Джоб спустился вниз, а я снова вошел в комнату Доусона. Когда я сказал ему, что мы решили, если это окажется возможным, устроить его побег, радости его и благодарности не было границ. Однако все это выражалось так низменно и подобострастно и сопровождалось такими низменными угрозами по адресу Торнтона, что я еле скрывал свое отвращение.
Джоб возвратился и поманил меня из комнаты.
— Все они уже легли, сэр, — сказал он, — и Бесс и все прочие. Впрочем, старушенция до того нализалась, что спит так, будто проснуться ей придется только в день страшного суда. Кроме того, я присмотрел за тем, чтобы засов у входной двери был не заложен. В общем сейчас у нас, пожалуй, не меньше шансов на успех, чем в любое другое время. Больше всего опасаюсь я за этого трусливого увальня. Обе двери в комнате Бесс я открыл настежь, так что нам надо только проскользнуть в них. Что до меня, то я тертый калач и смогу пробраться через комнату больного так же бесшумно, как солнечный луч в замочную скважину.
— Ладно, — ответствовал я в том же духе, — я тоже не слон, и мой учитель танцев, бывало, говорил мне, что я могу наступить на крылышко бабочки, даже не смахнув с него пыльцы (бедняга Кулон! Он и не подозревал, для чего понадобятся мне его уроки!), а потому — не будем терять времени, милейший Джоб.

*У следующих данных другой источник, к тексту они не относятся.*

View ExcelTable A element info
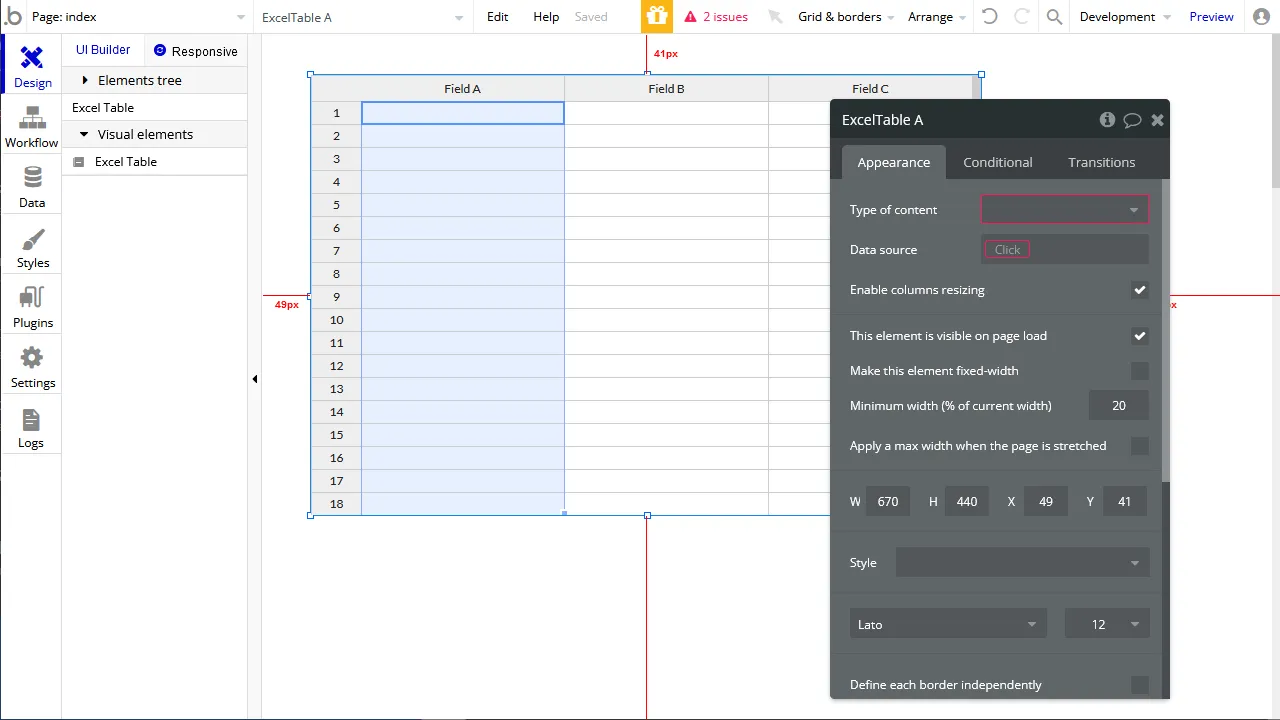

— Стоп! — возразил Джонсон. — Мне еще нужно проделать некую церемонию с нашим узником. Надо засунуть ему в рот свежий кляп. Ибо, если он убежит, мне придется, опасаясь наших милых ребят, уехать из Англии, возможно даже навсегда, и потому мне все равно, что он станет тут плести обо мне лично, но среди членов нашего клуба есть славные парни, и я не хотел бы зашвырнуть их в Индию. А потому я заставлю милейшего Доусона дать мне нашу самую страшную клятву — а ее, полагаю, даже сам дьявол не решится нарушить! Вашей чести придется обождать за дверью — такие дела ведь совершаются без свидетелей.
Джоб вошел в комнату, я остался снаружи. Через несколько минут послышался умоляющий голос Доусона, и вскоре вслед за тем Джоб возвратился.
— Не хочет, подлец, давать клятву, — сказал он, — и пусть у меня правая рука отсохнет, если я поверну ради него ключ в замке, пока он не поклянется.